The 14.65-meter steel-hulled Antonia vom Kamp is one of the first electrically powered passenger ferries on the Baltic coast. Several times a day, the solar-electric ferry brings up to 20 people and 15 bicycles from the mainland to the island of Usedom – silently and free from local emissions. It is fitted with a 4.3 kWp solar panel installation on the roof and under the hood is a 60 kW Torqeedo Deep Blue electric azimuth thruster. The system is completed by two Deep Blue batteries with a total capacity of 80 kWh.

The boatbuilders, Ostseestaal and Ampereship, estimate that the new solar-electric propulsion system will save twenty tonnes of CO2 every year.

“We can cover our energy needs almost entirely with the photovoltaic system,” says Kay Peters, managing director of Oderhaff Reederei Peters GmbH, the company that operates the new ferry. But the solar-electric Deep Blue system does more than just generate its own energy – it saves, too. “Electric motors… only consume energy when the ship is moving,” Peters says. He explains that a diesel engine would continue to run during passenger loading and unloading, wasting fuel and money. “Here we have no gearbox, no losses, nothing. The ongoing costs in terms of maintenance, oil changes, and spare parts are much lower.”

“When you take a ferry out of operation for maintenance, you’re losing money every minute. Solar-electric ferry vessels and water taxis are more than just clean and green,” says Tommi Salonen, Torqeedo GmbH’s senior vice president sales. “Electric drives like Deep Blue require much less maintenance and insulate their owners from fuel price volatility.”
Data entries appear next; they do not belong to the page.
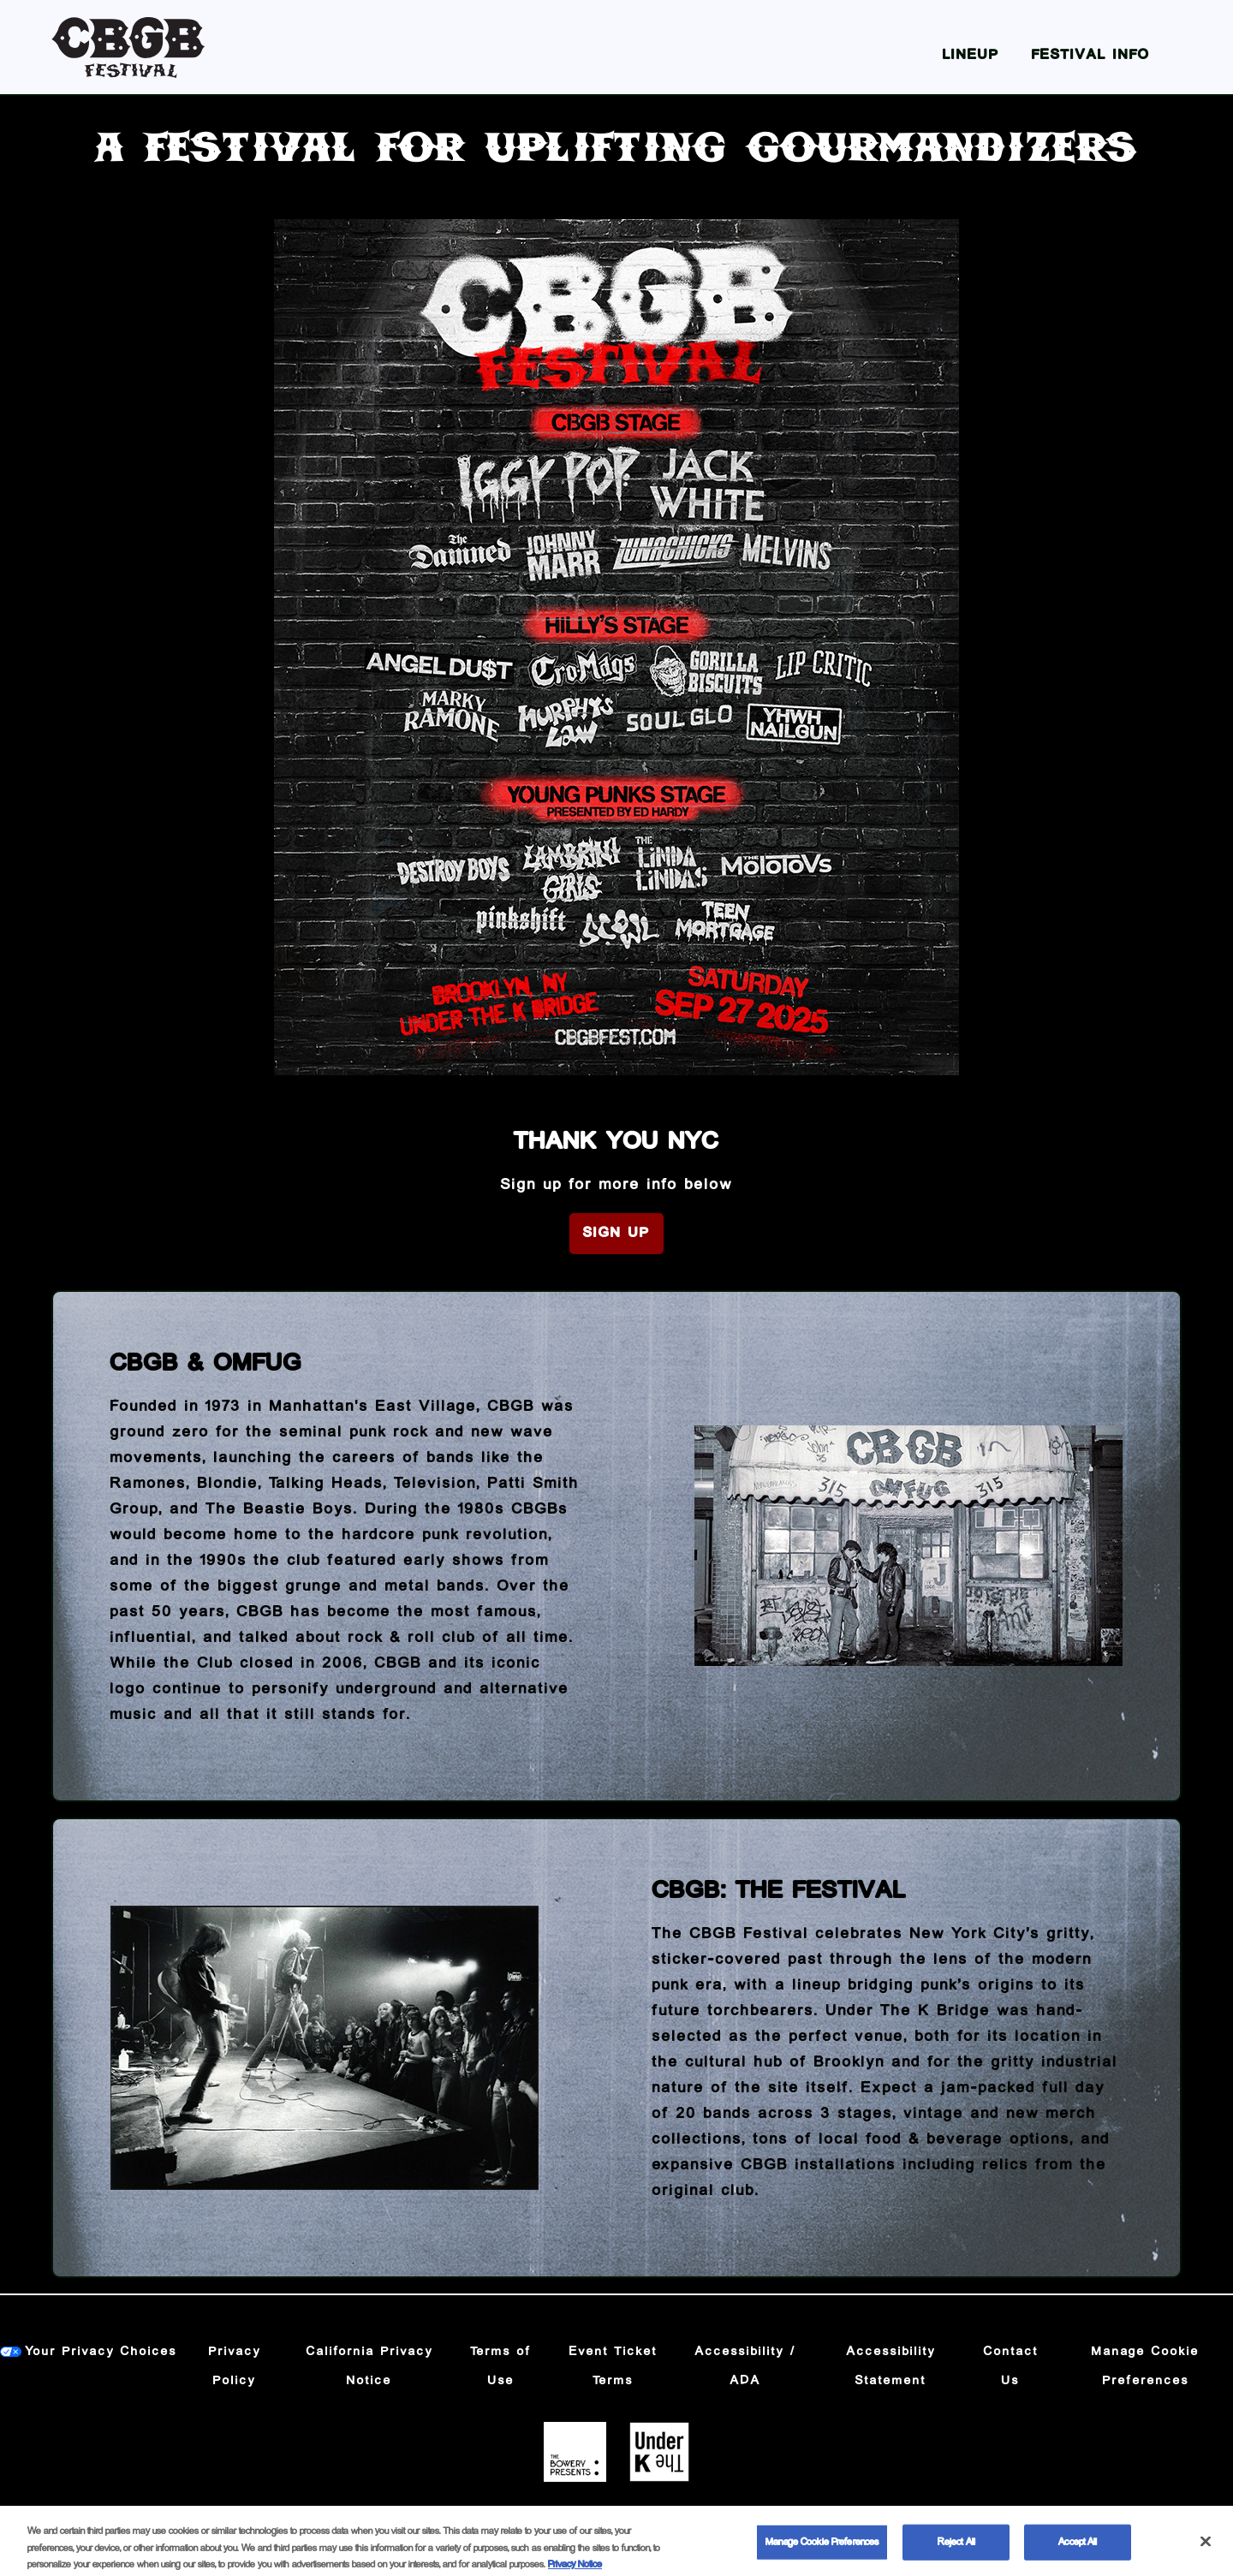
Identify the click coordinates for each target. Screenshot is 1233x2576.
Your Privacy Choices (101, 2352)
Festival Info (1091, 55)
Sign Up (616, 1233)
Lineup (971, 55)
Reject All (956, 2553)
“With the delivery of the new innovative Usedom ferry, Ostseestaal and Ampereship, as regionally anchored companies, are contributing to bringing e-mobility to the water. In Torqeedo we have found a reliable partner that delivers the entire drive train from a single source. This helps to build the ferry on time and within the budget,” says Ingo Schillinger, business unit manager commercial shipbuilding of Ostseestaal / Ampereship GmbH.